Задания:
• A. Изложите в виде краткого списка абзац текста о Пиркгеймере и Дюрере, начинающийся словами «Покинув Италию, Пиркгеймер», сохранив его основные факты.
• B. Продолжите текст о Пиркгеймере и Дюрере, начав сразу после его последней фразы.

Исходный текст:
╔══
Покинув Италию, Пиркгеймер сохранил с ней прочную связь. Он переписывался с учеными Павии, с выдающимися людьми, которые собрались в Милане при дворе герцогов Сфорца. Итальянцы сообщали ему в письмах о новых работах художников и скульпторов. В Италии издавна повелось, что завершение картины пли статуи, заказанной знаменитому мастеру, привлекает внимание всего города, вызывает множество толков. Ну, как было не поделиться такими новостями с Дюрером, зная, как они важны для него! Когда в Нюрнберг приехал Джованни Пико делла Мирандола — племянник знаменитого итальянского гуманиста, продолживший его ученые труды, он остановился у Пиркгеймера — как вестник новейших событий из мира итальянской пауки.
В библиотеке Пиркгеймера были труды античных ученых, богословские книги, сочинения гуманистов, издания знаменитых немецких, итальянских, нидерландских типографий. Ее начали собирать его предки. Начали с рукописей, которые заказывали писцам и переписывали собственноручно. Пркгеймер не жалел на библиотеку ни сил, ни денег, ни времени. Он хотел, чтобы книги, которые принадлежали ему, были единственными в своем роде. По его просьбе Дюрер украсил рисованными миниатюрами сочинения Гомера, Аристофана, Эзопа, Фукидида, Лукиапа. Он хотел, чтобы иллюстрации выражали суть книги, и поэтому подробно рассказывал о них Дюреру и, увлекаясь, сообщал попутно множество сведений из истории, философии, мифологии, читал блестящие импровизированные лекции, на память приводил целые страницы классиков, излагал суждения комментаторов, высказывал собственные мысли, опровергал воображаемых оппонентов. Беседы эти имели значение не только для работы над иллюстрациями к тем книгам, о которых говорилось выше. Отзвуки этих бесед видны в сюжетах многих работ Дюрера. А сами рисованные миниатюры к книгам библиотеки Пиркгеймера прелестны! На титульном листе Феокрита Дюрер нарисовал буколическую сценку с пастухами и пастушками, лукавую и грациозную. В одном из пастухов он изобразил себя.
Пиркгеймер работал в это время над переводами «Диалогов» Лукиана. В них часто встречались имена художников древности и рассуждения о них. Эти страницы он переводил Дюреру. Хорошо иметь внимательного слушателя, которому близка суть предмета. Достойный живописец, говорил Лукиан, должен точно рисовать, в совершенстве сочетать краски, искусно накладывать тени, красиво объединять части в целое... Всего лишь! Чтобы достигнуть такой малости, уходит целая жизнь. Иногда и ее недостает. Знал ли об этом древний мудрец, столь красноречиво писавший о Фидии, Праксителе и Алкамене, словно был их собратом?
Однажды, когда Пиркгеймер, поглядев новую работу Дюрера, ничего о ней не сказал, а стал рассуждать о том, чего требовали от живописи великие художники древности, Дюрер обиделся: «Конечно, если вы станете сравнивать с ними, тогда...»
Пиркгеймер резко его перебил: «А с кем вы хотите, чтобы я сравнивал вас? С ремесленниками, которые не знают высоких законов искусства? Какой смысл в таком соревновании? Вам было бы спокойнее, если я сравнивал бы вас с ними. Но я хочу сравнивать вас с Апеллесом!»
╚══
Данные:
╔══
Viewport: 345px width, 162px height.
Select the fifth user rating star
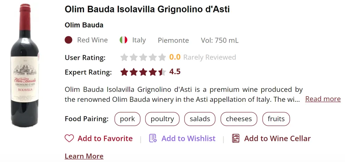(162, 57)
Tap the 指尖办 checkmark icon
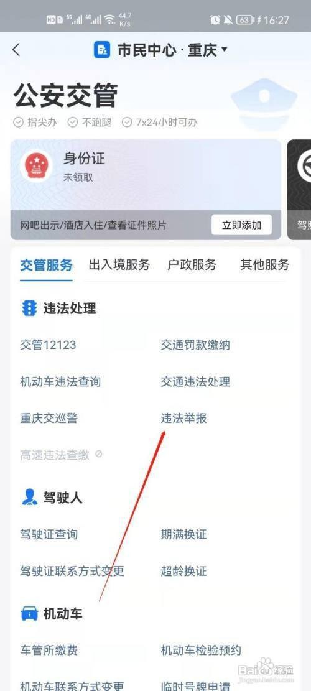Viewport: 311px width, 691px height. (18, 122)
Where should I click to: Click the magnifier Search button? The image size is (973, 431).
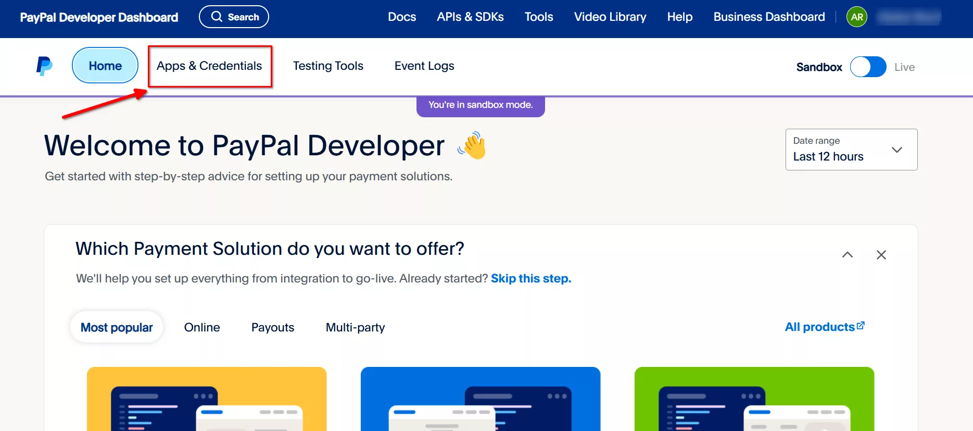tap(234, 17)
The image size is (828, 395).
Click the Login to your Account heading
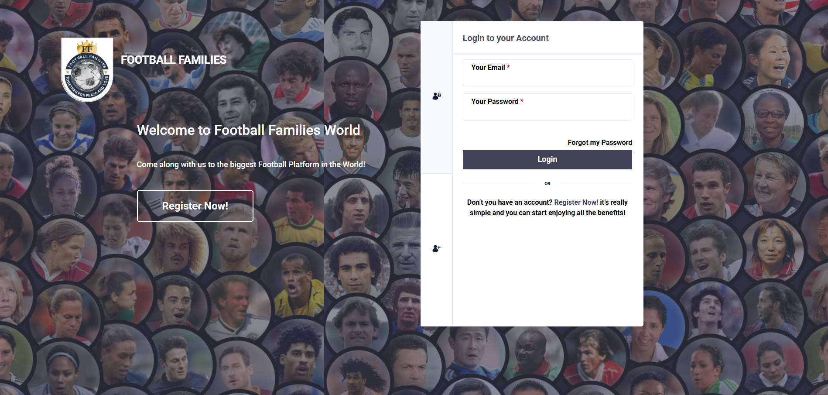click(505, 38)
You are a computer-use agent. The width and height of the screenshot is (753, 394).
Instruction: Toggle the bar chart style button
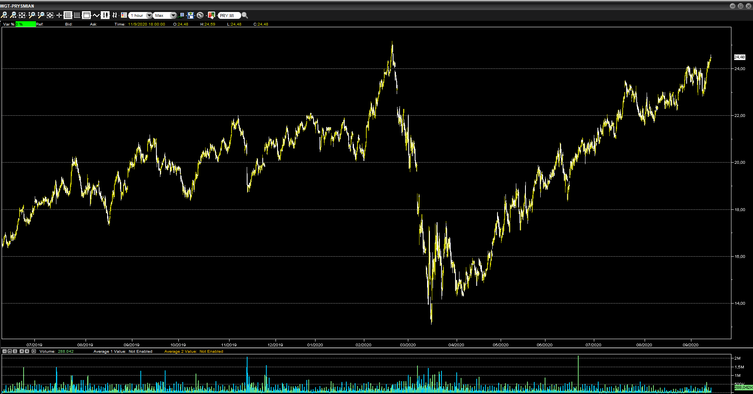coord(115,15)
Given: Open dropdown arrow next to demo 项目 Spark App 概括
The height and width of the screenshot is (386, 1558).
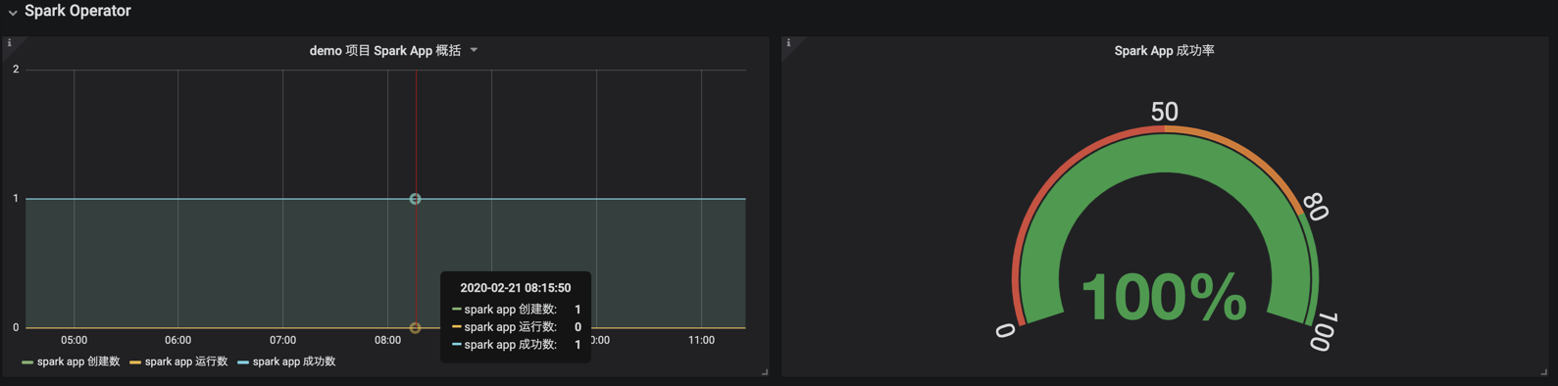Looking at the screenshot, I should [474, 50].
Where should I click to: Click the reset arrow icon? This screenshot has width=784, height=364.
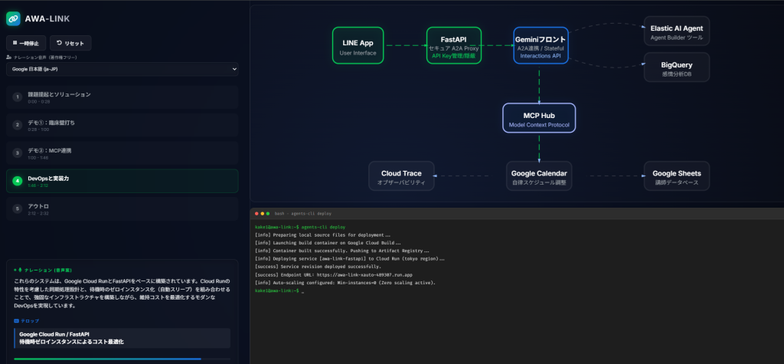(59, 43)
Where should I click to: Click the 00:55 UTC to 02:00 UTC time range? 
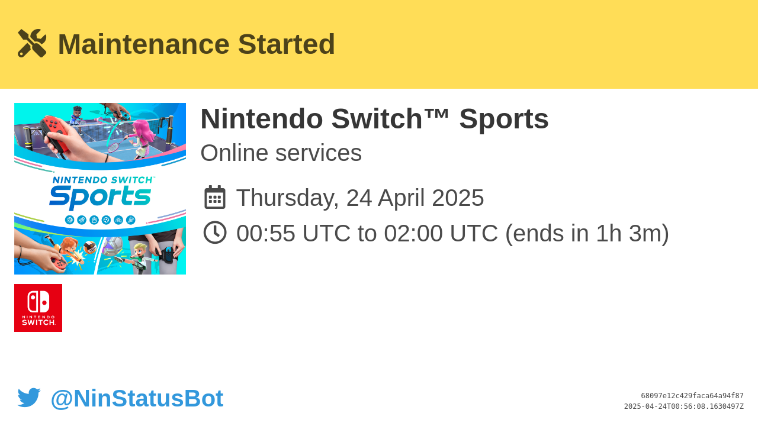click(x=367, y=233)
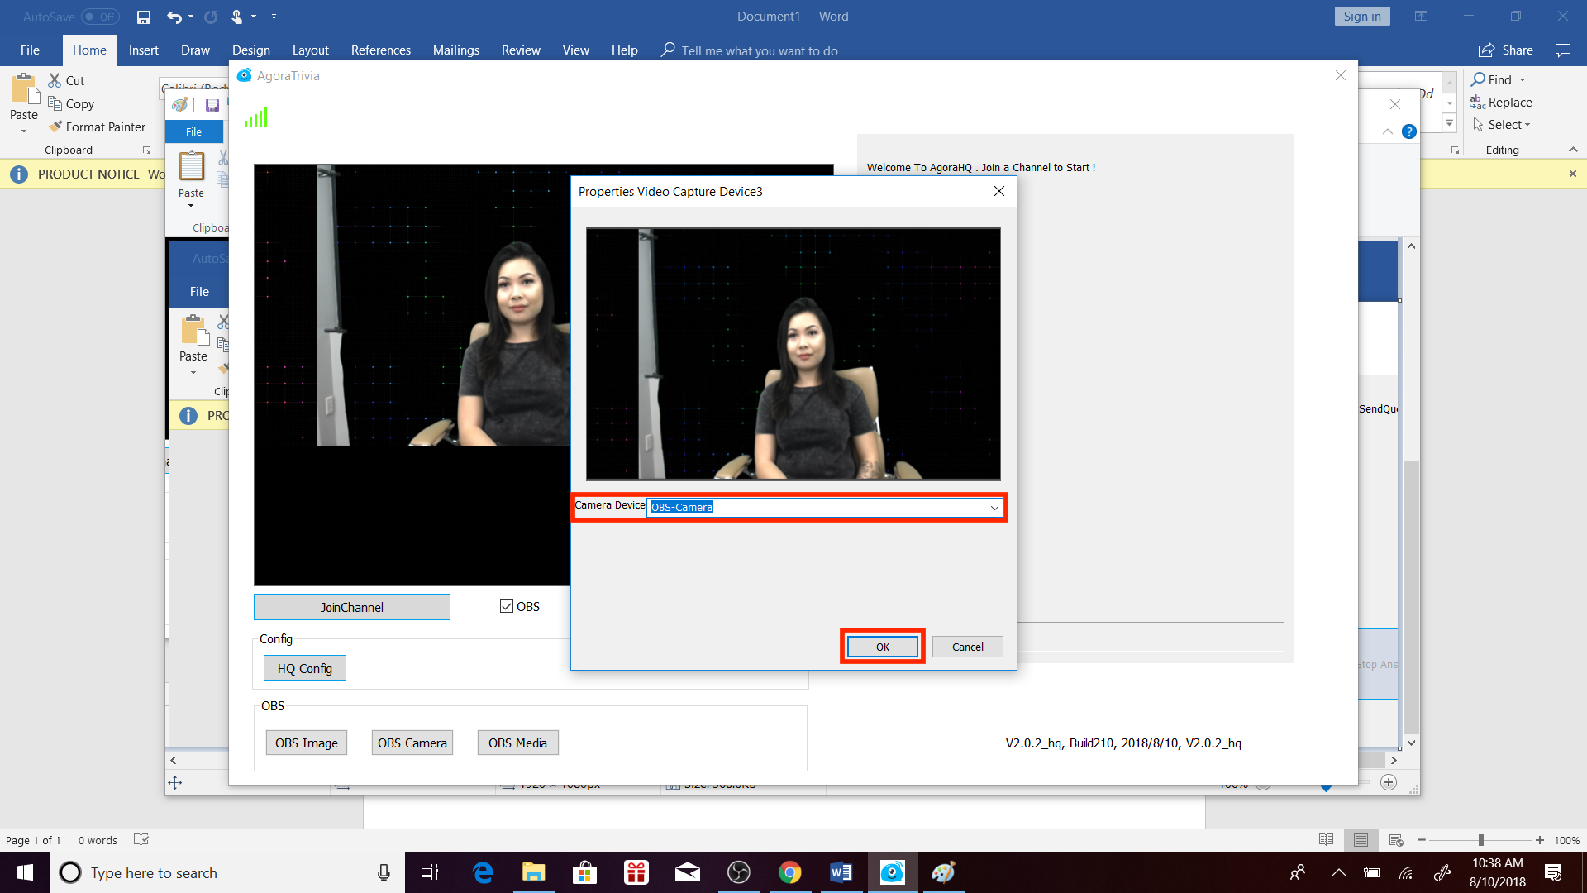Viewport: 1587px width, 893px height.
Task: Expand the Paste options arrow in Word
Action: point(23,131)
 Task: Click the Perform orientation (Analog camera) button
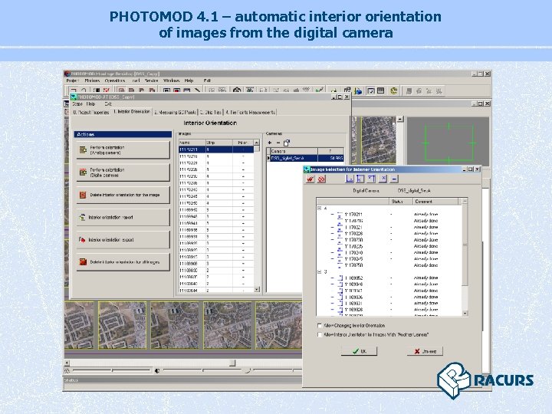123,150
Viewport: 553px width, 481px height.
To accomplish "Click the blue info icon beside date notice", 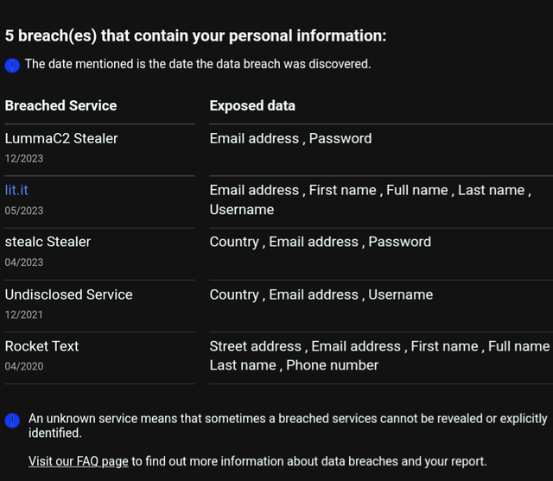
╚══
Ответы:
• A.
- Покинув Италию, Пиркгеймер сохранил с ней прочную связь.
- Он переписывался с учеными Павии и с выдающимися людьми при миланском дворе герцогов Сфорца.
- Итальянцы сообщали ему в письмах о новых работах художников и скульпторов. Завершение картины или статуи, заказанной знаменитому мастеру, в Италии издавна привлекало внимание всего города. Пиркгеймер делился этими новостями с Дюрером, для которого они были важны.
- Джованни Пико делла Мирандола, племянник знаменитого итальянского гуманиста и продолжатель его ученых трудов, приехал в Нюрнберг. Он остановился у Пиркгеймера как вестник новейших событий итальянской науки.

• B.
Дюрер часто изображал Пиркгеймера: делал с него быстрые наброски карандашом, гравировал его портреты на дереве и меди, писал его в качестве персонажа массовых сцен на некоторых картинах. Он так изучил лицо своего друга и постоянного советчика, что мог нарисовать его по памяти, несколькими стремительными штрихами, или очень подробно, но всегда похоже. В этих портретах он не льстил другу. Облик немногих людей той эпохи представляем мы себе так ясно, как благодаря Дюреру облик Пиркгеймера: тучного человека с тройным подбородком, с чувственными губами, с живым взглядом внимательных глаз, с выражением гордости, нередко тщеславия, лицо человека, который ценит все радости жизни, упрямого, вспыльчивого, честолюбивого, наделенного огромной энергией, силой, страстностью.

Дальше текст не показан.